What you need to do
Go through the entries below and copy every line that holds the word "Close".

Top of Material provided

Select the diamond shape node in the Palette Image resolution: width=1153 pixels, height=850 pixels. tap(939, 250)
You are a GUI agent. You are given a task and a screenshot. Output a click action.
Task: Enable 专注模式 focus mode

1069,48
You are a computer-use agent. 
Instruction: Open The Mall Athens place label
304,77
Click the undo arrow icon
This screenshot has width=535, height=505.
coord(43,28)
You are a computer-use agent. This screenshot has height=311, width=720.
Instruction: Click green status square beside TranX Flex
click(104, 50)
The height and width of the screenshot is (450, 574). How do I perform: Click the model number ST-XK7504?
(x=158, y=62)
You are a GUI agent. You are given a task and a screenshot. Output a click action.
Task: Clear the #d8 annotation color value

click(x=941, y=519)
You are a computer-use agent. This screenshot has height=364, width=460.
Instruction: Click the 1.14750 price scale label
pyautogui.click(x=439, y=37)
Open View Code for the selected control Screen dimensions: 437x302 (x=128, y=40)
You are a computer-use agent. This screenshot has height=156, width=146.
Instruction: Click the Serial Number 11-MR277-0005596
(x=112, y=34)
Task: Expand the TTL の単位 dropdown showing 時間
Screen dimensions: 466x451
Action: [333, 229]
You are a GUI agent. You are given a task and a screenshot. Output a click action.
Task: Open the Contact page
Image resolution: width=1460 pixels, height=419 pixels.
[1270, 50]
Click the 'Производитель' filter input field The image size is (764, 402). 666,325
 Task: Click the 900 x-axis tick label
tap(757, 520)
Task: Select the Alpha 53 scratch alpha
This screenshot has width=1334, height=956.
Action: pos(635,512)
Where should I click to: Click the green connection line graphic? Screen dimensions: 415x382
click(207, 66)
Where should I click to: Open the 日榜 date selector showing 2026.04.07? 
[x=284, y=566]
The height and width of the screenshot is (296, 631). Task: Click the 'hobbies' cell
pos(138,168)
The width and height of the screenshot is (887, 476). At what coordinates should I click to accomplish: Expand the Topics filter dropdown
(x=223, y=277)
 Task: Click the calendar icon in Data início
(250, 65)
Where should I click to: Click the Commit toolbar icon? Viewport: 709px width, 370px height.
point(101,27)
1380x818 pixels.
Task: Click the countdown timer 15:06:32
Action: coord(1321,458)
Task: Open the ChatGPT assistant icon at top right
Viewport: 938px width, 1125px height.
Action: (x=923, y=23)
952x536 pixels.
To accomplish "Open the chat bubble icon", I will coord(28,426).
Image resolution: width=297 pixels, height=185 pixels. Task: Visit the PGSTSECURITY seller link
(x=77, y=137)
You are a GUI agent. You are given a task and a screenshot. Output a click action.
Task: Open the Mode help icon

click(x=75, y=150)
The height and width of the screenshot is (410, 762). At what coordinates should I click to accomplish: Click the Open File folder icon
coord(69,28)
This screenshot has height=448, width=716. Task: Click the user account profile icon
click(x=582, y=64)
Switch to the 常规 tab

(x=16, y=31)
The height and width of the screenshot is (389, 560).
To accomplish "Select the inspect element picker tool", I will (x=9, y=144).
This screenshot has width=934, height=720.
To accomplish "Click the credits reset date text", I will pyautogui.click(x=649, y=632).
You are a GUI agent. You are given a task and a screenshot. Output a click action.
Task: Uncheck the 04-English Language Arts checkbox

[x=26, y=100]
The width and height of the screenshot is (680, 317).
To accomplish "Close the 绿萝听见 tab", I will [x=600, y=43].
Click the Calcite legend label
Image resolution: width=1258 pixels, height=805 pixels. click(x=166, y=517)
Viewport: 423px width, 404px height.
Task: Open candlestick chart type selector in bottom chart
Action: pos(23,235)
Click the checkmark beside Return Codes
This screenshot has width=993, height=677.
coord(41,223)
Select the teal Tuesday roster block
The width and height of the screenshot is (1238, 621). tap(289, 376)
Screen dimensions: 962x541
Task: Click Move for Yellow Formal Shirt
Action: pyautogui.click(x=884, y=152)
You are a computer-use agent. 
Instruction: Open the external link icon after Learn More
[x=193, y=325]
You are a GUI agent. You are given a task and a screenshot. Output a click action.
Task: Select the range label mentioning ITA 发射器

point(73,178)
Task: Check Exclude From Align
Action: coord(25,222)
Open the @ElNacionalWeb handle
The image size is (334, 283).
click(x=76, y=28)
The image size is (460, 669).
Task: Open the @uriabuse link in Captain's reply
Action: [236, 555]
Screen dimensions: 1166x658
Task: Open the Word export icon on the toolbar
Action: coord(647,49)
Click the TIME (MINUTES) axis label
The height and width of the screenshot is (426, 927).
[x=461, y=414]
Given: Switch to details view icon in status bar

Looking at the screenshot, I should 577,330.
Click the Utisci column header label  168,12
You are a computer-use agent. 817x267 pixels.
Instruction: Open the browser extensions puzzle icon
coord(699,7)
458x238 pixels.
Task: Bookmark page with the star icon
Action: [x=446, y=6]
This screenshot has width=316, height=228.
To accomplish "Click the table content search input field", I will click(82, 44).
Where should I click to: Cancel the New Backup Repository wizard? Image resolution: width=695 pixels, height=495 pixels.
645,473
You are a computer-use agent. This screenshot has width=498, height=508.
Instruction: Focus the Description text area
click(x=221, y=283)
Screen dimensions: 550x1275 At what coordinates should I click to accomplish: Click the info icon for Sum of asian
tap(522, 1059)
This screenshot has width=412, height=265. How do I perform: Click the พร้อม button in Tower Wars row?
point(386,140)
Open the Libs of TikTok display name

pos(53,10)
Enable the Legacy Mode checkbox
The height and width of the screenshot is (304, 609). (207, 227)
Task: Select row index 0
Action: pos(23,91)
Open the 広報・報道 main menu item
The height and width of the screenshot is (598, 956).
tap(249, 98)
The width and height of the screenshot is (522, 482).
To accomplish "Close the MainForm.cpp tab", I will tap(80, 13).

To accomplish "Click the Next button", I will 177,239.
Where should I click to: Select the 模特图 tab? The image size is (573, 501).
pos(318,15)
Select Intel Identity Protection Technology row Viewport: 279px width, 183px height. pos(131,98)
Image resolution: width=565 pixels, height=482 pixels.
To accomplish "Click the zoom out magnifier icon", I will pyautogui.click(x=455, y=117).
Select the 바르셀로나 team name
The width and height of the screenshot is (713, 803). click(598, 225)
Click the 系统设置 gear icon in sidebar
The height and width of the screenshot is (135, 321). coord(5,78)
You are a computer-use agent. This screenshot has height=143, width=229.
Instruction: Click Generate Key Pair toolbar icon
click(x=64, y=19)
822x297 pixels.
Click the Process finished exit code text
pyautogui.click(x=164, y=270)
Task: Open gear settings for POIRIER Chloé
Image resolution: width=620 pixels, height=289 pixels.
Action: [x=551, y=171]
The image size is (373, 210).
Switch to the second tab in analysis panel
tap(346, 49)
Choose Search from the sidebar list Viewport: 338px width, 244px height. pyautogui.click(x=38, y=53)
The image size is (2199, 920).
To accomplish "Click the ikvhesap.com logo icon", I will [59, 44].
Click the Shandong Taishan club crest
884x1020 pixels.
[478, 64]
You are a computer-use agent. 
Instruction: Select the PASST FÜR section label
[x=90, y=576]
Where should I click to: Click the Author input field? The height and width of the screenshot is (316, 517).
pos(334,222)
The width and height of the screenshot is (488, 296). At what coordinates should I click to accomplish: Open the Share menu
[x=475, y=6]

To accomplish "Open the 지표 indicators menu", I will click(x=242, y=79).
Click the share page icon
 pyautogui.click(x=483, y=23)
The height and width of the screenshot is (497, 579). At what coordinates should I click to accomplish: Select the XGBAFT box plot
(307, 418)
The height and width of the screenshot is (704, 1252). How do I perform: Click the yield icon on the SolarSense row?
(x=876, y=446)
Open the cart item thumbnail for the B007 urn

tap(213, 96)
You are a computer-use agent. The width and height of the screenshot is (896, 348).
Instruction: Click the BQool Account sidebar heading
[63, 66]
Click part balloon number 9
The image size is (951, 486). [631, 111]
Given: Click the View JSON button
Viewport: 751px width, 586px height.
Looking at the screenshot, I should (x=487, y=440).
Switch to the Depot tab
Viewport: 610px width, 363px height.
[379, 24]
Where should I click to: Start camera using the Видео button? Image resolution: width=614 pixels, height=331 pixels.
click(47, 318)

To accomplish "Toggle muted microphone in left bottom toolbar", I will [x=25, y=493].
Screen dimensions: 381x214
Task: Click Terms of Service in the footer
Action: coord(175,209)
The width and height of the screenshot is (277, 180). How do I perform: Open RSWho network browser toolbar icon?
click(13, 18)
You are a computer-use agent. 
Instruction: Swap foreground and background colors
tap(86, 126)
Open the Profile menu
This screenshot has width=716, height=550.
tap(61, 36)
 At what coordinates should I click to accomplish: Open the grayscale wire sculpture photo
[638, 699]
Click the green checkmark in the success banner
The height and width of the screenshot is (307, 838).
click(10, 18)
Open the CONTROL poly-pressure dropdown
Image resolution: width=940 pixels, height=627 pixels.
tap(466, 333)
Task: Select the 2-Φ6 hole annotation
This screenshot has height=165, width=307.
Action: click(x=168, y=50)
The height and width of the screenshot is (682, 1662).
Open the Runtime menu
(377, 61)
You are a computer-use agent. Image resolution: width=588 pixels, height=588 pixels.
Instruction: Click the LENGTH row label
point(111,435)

Bottom of Material provided

Task result
To accomplish "Close the 绿萝听见 tab", I will [x=600, y=43].
To accomplish "Close the MainForm.cpp tab", I will tap(80, 13).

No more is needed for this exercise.